帝国歌劇団の太正十二年夏公演「愛ゆえに」主題歌。
 ゲーム「サクラ大戦」には舞台の様子は出てくるが、歌は使われていない。
 CD「帝撃歌謡全集」に初出、翌1997年に発売されたドラマCDで舞台で歌われる様子が一部流れる。
 フランス革命を背景にした恋の歌で、シャンソンの要素を取り入れた作りになっている。
 弦楽五部にリズム隊が加わった、ポップス・オーケストラの編成。

特徴
 テンポは73BPM(計るとわずかに遅い)。
 シャンソンの特徴である1小節が三連符×4のリズム。
 調はロ短調、イントロで一時的にイ短調に転調する。

構成
 イントロ-A-A-B-サビ-間奏-B-サビ-サビ繰り返し-C-アウトロ。
 間奏はピアノのアルペジオをバックに、ボーカル二人のセリフが入る。

編成
 第一バイオリン、第二バイオリン、ビオラ、チェロ、コントラバス、ピアノ、エレキベース、エレキギター、ドラム、クラベス、鈴(タンバリン)、シンセ、ウィンドチャイム、鐘(チューブラーベル)。

イントロ
 イントロのリズムが複雑でテンポが取りづらい。 (採譜もしづらく、ドレミ出版のピアノ譜でもズレて記載されているのだが)正確に書くと以下の楽譜のようになる。この曲は弱起ではなく、小節の頭から演奏されている。
 最初の小節は三連符をさらに3分割した音で構成されている。
 ここでは9連符に展開して書いてみたが、音の長さのイメージがおわかりいただけるだろうか?


 3-4小節目では三連符の音価が半分になったものが使われている。(つまり四分音符の1/6)


 演奏の際にも通常の指揮ではリズムが取りづらかったようで、イントロ部分の音量を上げて聞くと「指揮棒で譜面台を叩いてリズムを取っている」らしい、パシパシという音が聞こえる。
 またドラムが入る前にフェルマータがあるように聞こえるが、実際にはフェルマータではなく一定のテンポに沿ったものになっている。

歌詞の引用
 歌詞の最後の「あなたのためなら私は死ねる」は、梶原一騎原作「愛と誠」の岩清水弘のよく知られたセリフ「君のためなら死ねる!」からの引用と思われる。「愛」つながり、という事だろう。

宝塚歌劇との関連
 歌劇団、フランス革命という要素からは、宝塚歌劇団のベルサイユのばら公演主題歌「愛あればこそ」のイメージを引用したと思われるのだが、実際に聞くと音楽の作りにはそれほど類似した要素がない。
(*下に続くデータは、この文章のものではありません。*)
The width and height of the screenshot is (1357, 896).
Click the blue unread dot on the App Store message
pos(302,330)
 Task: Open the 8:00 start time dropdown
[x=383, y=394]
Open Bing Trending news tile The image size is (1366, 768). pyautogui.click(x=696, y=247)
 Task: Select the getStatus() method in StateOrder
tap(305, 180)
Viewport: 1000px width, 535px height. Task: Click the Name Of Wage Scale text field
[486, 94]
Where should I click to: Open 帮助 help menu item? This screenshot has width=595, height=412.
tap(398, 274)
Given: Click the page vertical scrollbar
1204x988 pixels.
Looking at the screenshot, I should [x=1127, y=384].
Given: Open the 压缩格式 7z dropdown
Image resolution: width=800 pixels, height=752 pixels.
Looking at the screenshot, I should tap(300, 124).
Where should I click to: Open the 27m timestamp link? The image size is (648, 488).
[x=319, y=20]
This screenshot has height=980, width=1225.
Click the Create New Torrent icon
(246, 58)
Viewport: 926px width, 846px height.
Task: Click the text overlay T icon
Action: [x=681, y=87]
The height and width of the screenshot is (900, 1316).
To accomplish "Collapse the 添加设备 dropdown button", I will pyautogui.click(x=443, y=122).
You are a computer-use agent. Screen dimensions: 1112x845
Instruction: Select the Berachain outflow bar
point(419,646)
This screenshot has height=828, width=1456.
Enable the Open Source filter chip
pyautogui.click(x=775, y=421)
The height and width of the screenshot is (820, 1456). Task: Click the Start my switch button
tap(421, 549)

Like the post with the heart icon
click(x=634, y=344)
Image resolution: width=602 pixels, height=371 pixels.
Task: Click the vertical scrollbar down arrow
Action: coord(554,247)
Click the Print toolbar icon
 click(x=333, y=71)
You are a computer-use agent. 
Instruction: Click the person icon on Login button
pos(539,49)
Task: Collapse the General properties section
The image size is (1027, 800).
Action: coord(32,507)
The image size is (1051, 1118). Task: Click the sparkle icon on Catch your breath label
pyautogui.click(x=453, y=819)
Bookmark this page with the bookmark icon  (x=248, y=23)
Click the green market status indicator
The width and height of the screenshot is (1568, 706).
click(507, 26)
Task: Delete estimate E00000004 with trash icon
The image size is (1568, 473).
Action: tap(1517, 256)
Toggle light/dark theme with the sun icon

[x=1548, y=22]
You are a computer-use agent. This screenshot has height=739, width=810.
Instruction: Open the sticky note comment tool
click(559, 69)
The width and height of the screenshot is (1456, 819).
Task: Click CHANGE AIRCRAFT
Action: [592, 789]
テンポと、歌い出しの歌詞が「愛」であることぐらいだろうか。
 なお、2006年の歌謡ショウファイナルのテーマ曲『新・愛ゆえに』では、歌い出しの「愛」の2音が「愛あればこそ」に似せたものになっている。「愛ゆえに」のイメージの引用元を敬意を払って明確にする意図と思われる。
 余談だが、宝塚のロミオとジュリエット公演には「愛ゆえに」という歌があるが、これはフランスのミュージカルの曲を日本語訳したもので、年代も初演2010年と新しいため本曲とは関係がない。


すみれバージョン
 TVアニメ第一話には「ロミオとジュリエット」の舞台中に、すみれとマリアが歌うシーンがある。このバージョンはサントラCDなどには収録されておらず、番組内でのみ聞く事ができる。


新春歌謡ショウの持ち歌交換
 新春歌謡ショウでは、高乃麗さんがさくらパート、織姫役の岡本麻弥さんがマリアパートを歌った。公演日前半はさくらパートの高音域の声が出ずに苦しげだったが、千秋楽では裏声と地声のMIXという感じに進化して音域が拡大していた。公演中の短期間で無茶な状況に適応したものと思われる。

 2005年の「笑え!花組」では親方がさくらパート、ダンディのボスがマリアパートでショートバージョンで歌っている。


ライブバージョン
 1997年の歌謡ショウ「愛ゆえに」では公演の表題曲として、劇中劇シーンで歌われている。
 イントロに弦楽パートが流れるが、そこだけは録音された音だと思われる。歌パートから後は管楽器及びシンセとコーラスで生演奏されている。
 二番前半は歌がなくダンスのみで、大神とあやめの会話が入る。
 ライブバージョンの編曲は宮崎慎二さん。